Pourtant, les Allemands, à écouter leur chancelière, sont près du bonheur. Pendant que la France se déchire, hier avec Nicolas Sarkozy, aujourd'hui entre partisans du 75 % et fuyards fiscaux, entre défenseurs du mariage gay et opposants catholiques, la chancelière incarne une nation unie. Ce 31 décembre 2012, Angela Merkel a dit un conte. Elle a expliqué comment un gamin d'Heidelberg avait été convaincu par les camarades de son équipe de football de ne pas décrocher de l'école : en Allemagne, le succès individuel est collectif. Et quel succès ! Le chômage est à son plus bas niveau depuis la réunification, il a été divisé par deux sous le mandat d'Angela Merkel et le pays a encore créé 416 000 emplois en 2012. Jamais autant d'Allemands n'ont eu un emploi.

Le même soir, François Hollande tentait de convaincre ses concitoyens que le chômage, qui a augmenté dix-neuf mois de suite, refluerait enfin à la fin de l'année. Mais le bonheur d'Angela Merkel, cela se mérite. Pour le conserver, il faut persévérer dans l'effort. Sans attendre l'épiphanie, qui marque la rentrée politique allemande, le ministre des finances, Wolfgang Schäuble, a annoncé de nouvelles mesures d'économies.

Faire semblant

Rude partenaire pour François Hollande, qui espérait ne pas passer trop de temps en compagnie d'Angela Merkel. Angela Merkel est plus populaire que jamais, aimée par sept Allemands sur dix. Pour François Hollande il va donc falloir faire semblant de s'aimer avec la chancelière. Les ministères des Affaires étrangères français et allemand préparent un superbe bal des hypocrites à Berlin, les 21 et 22 janvier, pour le cinquantenaire du traité de l'Elysée. Les populations auront droit aux flonflons habituels : conseil des ministres franco-allemand, discours d'Angela Merkel et de François Hollande au Reichstag. Le clou des festivités sera un concert à la Philharmonie de Berlin. Et c'est tout.
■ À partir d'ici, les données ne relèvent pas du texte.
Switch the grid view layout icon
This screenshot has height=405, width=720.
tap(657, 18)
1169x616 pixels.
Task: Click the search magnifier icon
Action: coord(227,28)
L'écho médiatique de l'événement va révéler une envie de franco-allemand, mais les deux dirigeants n'ont prévu aucune initiative politique majeure. Au contraire, on ronge son frein des deux côtés du Rhin : les Allemands méprisent ces Français qui décrochent économiquement, les Français crient à la volonté de puissance germanique.
Les Allemands sont accusés de vouloir tuer Peugeot, de ne pas reconnaître la supériorité française dans les industries spatiales, météorologiques, etc. Angela Merkel est impériale, l'Allemagne un brin impérialiste, et la France sur le sentier inquiétant de la germanophobie.

Vu d'Allemagne

Se disputer pour mieux avancer

“Les disputes créent l’amitié”: la véritable force de la relation entre Berlin et Paris vient justement de leurs éternelles controverses, estime Die Welt am Sonntag.

Certes, constate l'édition dominicale de la Welt, tout oppose les Français et Allemands. Les premiers voient leur relation de “couple” comme celui que forme Marianne, beauté aux seins nus assoiffée de liberté, avec Bismarck, moustachu botté et virtuose du pouvoir. Les seconds préfèrent la métaphore technique du “moteur franco-allemand”. Mais cela finit par être un atout :

L’unité seule n’est pas un garant pour faire avancer l’Europe. [...] Adenauer et de Gaulle se disputaient éternellement sur la relation avec l’Amérique et l’autonomie de l’Europe ; Kohl et Mitterrand sur la réunification et l’euro. Il y avait toujours des tensions, ça fusait dans tous les sens ; mais au final, on trouvait un compromis qui faisait avancer l’Europe.

C’est dans cet esprit, souligne la Welt am Sonntag, que le traité de l’Elysée a voulu qu’un maximum des citoyens apprennent la langue de l’autre et entretiennent des contacts permanents à tous les niveaux.

Ainsi s’est développé un réseau unique en Europe où personne ne doit renoncer à son identité. Et ceci explique également pourquoi la France et l’Allemagne conservent aujourd’hui le rôle de leaders en Europe. Il ne forment pas une association bilatérale exclusive. Il se disputent plutôt de manière exemplaire les grands conflits de l’Union — et y intègrent ainsi les autres.